In particular, it is recommended that you ask your veterinarian to connect you with a certified veterinary behaviorist.
These are veterinarians who have gone through extra schooling to specifically study animal behavior and determine what medications would be best for them.
They also will work with your veterinarian to ensure that your cat is getting top-notch care all around.
According to Dr. Gary Landsburg from Merck drugs like sertraline, fluoxetine and buspirone are commonly used to treat anxiety.
It is something that pet owners can feel confident exploring. Cats have successfully been using these and other medications for decades with great results!
Medication is a good option, but it is not for every cat. Sometimes, cats just don’t get along in a multi-cat household. It doesn’t mean that you have to get rid of your cat. It just means you must find out what isn’t working and fix it!

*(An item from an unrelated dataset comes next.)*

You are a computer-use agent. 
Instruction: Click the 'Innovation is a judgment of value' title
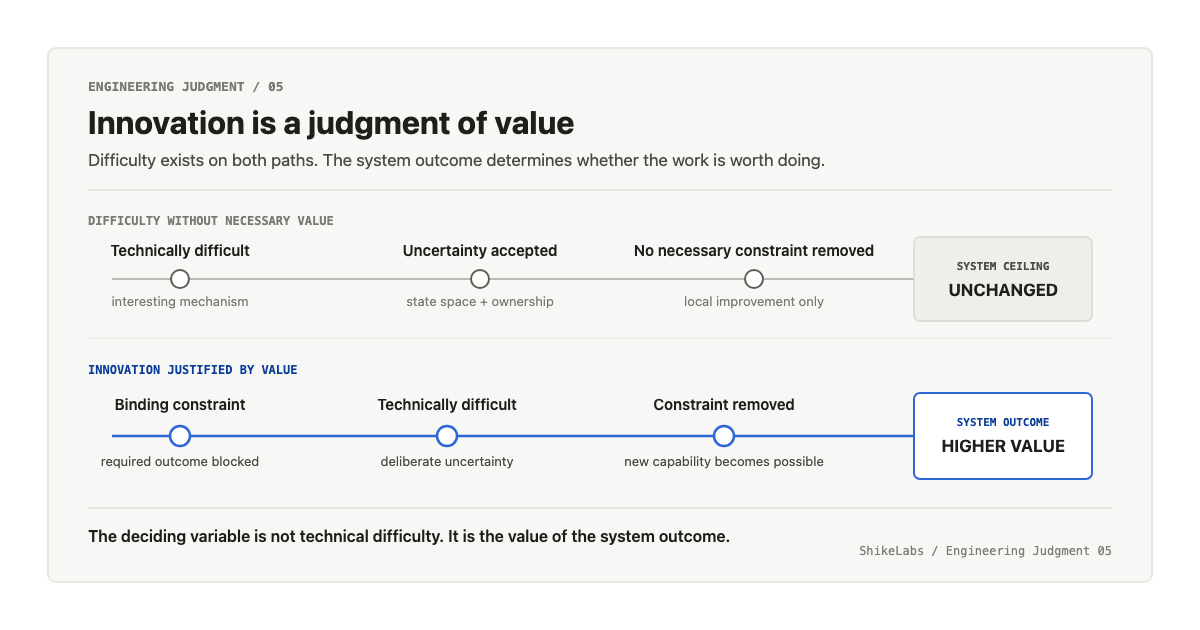coord(331,123)
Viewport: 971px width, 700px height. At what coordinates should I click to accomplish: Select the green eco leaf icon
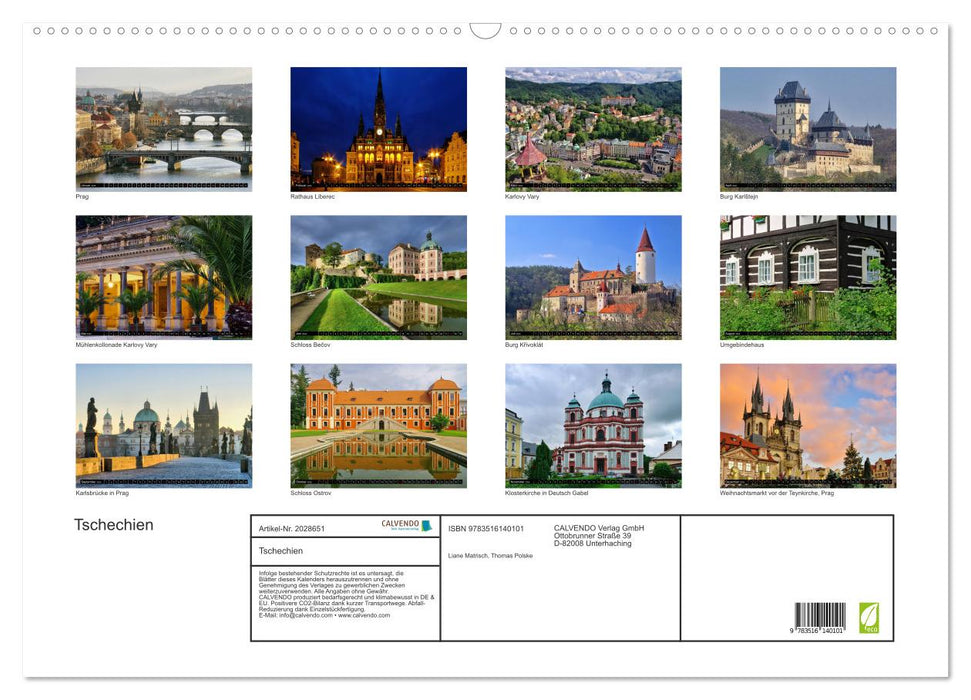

Just like a certified veterinary behaviorist will work with your normal vet to find the right medications to ease your cat’s anxiety, an animal behaviorist will work with you and your vet to stop the spraying behavior.
An animal behaviorist will visit your home, assess what might be causing your cat to be anxious, aggressive or stressful. He or she will be able to see even things that you as the owner are not privy to.
Never give up. Spraying is a very easy problem to fix, you’ve just got to find the right solution!